# Text block
▼

- Education: Smith College (BsC) Cornell University (MD)
- Known for: Work on chickenpox
- Spouse: Michael D. Gershon
- Awards: Albert B. Sabin Gold Medal (2013) Maxwell Finland Award (2019)
- Scientific career
- Fields: Pediatric infectious disease
- Workplaces: Columbia University

= Anne A. Gershon =

American Pediatric Infectious Disease Researcher

Anne Gershon is an infectious disease researcher and professor of pediatrics at Columbia University. She is best known for her work on the varicella-zoster virus, the causative agent for chickenpox. In the 1970s, she ran clinical trials for the varicella vaccine which showed that the vaccine was safe for children with leukemia. She also developed the first sensitive test for chickenpox.

== Education ==
Gershon studied pre-medicine at Smith College and graduated in 1960. She completed her medical degree at Cornell Medical School and her residency at New York Hospital. While in New York, Gershon studied the herpes simplex virus in infants.

▲

# Data segment

▼

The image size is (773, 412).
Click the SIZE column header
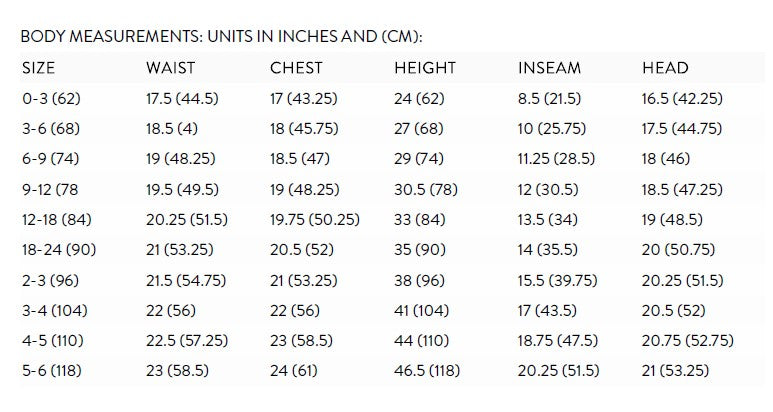click(38, 68)
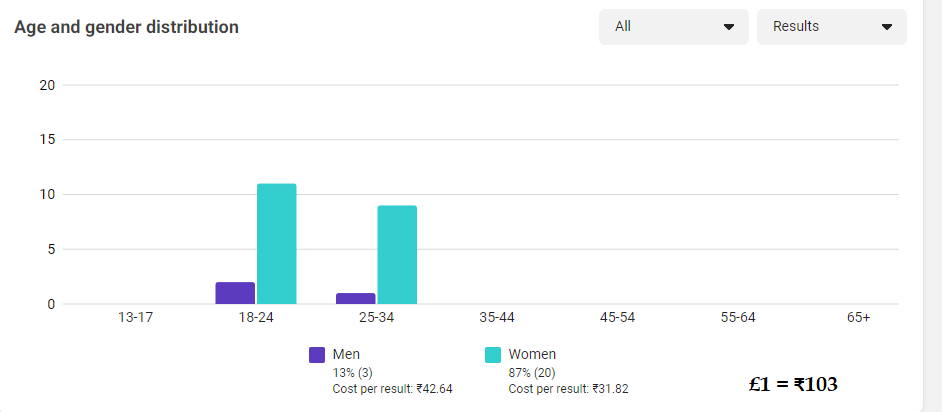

▲

# What you will do
a: In the Anne Gershon profile, swap "chickenpox" for "varicella" and write out everything from "Anne Gershon is" down to "test for chickenpox.".
b: Name every college, university, medical school, or hospital mentioned in the Anne Gershon profile.
The lines come from a different source than the profile of Anne Gershon.

# Set of answers
a:
Anne Gershon is an infectious disease researcher and professor of pediatrics at Columbia University. She is best known for her work on the varicella-zoster virus, the causative agent for varicella. In the 1970s, she ran clinical trials for the varicella vaccine which showed that the vaccine was safe for children with leukemia. She also developed the first sensitive test for varicella.

b: Smith College, Cornell University, Columbia University, Cornell Medical School, New York Hospital